# Skin irritation



## Macykat (Oct 18, 2014)

My little Bentley is two years old and is having itching, flaking issues. He also has a yeast smell to his skin. He has been on steroids three times and at one time had an ear infection. Any suggestions. Also I am changing his food to a chicken free diet of Simply Nourish. He bites his skin and scratches his side - skin becomes red and irritated.


----------



## Suzi (Oct 27, 2010)

Maddie has had skin issues the vet thought it was a seasonal allergy. I added fish oil to her diet and bathed with an oatmeal no soap shampoo. Also try a final rinse of about 1/4 cup apple cider vinegar to about a pitcher of water. You pour it on and leave it.You can look up the exact amount on line I think.


----------



## MarinaGirl (Mar 25, 2012)

I would recommend you check out *NutriScan*, which is a pet sensitivity & intolerance test.

Excerpted records:
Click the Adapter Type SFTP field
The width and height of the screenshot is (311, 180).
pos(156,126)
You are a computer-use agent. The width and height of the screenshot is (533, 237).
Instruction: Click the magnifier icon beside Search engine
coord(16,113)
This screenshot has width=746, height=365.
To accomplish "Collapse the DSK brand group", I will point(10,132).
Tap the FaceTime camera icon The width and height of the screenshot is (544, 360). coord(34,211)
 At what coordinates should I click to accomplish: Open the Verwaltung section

---

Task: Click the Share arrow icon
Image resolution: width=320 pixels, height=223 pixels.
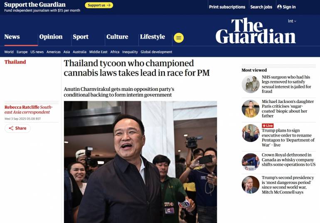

Things to do:
[1] List the usernames of all the people who posted in the skin irritation thread.
[2] Extend the forum thread on skin irritation in the dog, picking up after its final sentence.

Numbered answers:
[1] Macykat, Suzi, MarinaGirl

[2]
_Developed by world renowned veterinarian, Dr. Jean Dodds, NutriScan tests for the twenty-four most commonly ingested foods by dogs and cats to provide you with specific results as to your companion animal's food intolerances or sensitivities. Since it is a salivary test, you have the convenience to complete the test at home or at your veterinarian's office. Best of all, you can have the results in approximately two weeks to help you put your pet on the right diet.

NutriScan tests for:
Barley
Beef
Chicken
Corn
Cow's Milk
Duck
Eggs
Lamb
Lentil
Millet
Oatmeal
Peanut/Peanut Butter
Pork
Potato
Quinoa
Rabbit
Rice
Salmon
Soy
Sweet Potato
Turkey
Venison/Deer
Wheat
White Fish_


----------



## Pucks104 (Aug 16, 2012)

I bath Leo weekly and have been using a 50/50 mix Apple Cider Vinegar and water as an ear rinse and final rinse. This has really helped cut down on Leo's itchiness. Additionally I have been feeding the fish based Honest Kitchen.


----------



## lfung5 (Jun 30, 2007)

Fred had a bad skin infection a couple years ago. He had all these raw circular patches all over his body. He also had a lot of flaking. He was put on antibiotics but it came back. Vet wanted to do another round but i didn't want to. Instead, I switch his diet to all grain free, including treats. He get Primal or Stella's & Chewys. He has not had an issue since.

I also switched Bella & Scudder to raw. This stopped Scudders constant paw licking.


----------



## SJ1998 (Feb 4, 2013)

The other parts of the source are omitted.